* _Items from a data source_
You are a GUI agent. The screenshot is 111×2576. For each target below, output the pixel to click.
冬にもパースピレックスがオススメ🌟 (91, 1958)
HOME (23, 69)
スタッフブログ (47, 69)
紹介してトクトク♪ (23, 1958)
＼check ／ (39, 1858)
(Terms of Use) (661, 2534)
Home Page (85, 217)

* _Activity_
Your response needs to restate the lines above exactly.

* _Answer to this exercise_
You are a GUI agent. The screenshot is 111×2576. For each target below, output the pixel to click.
冬にもパースピレックスがオススメ🌟 (91, 1958)
HOME (23, 69)
スタッフブログ (47, 69)
紹介してトクトク♪ (23, 1958)
＼check ／ (39, 1858)
(Terms of Use) (661, 2534)
Home Page (85, 217)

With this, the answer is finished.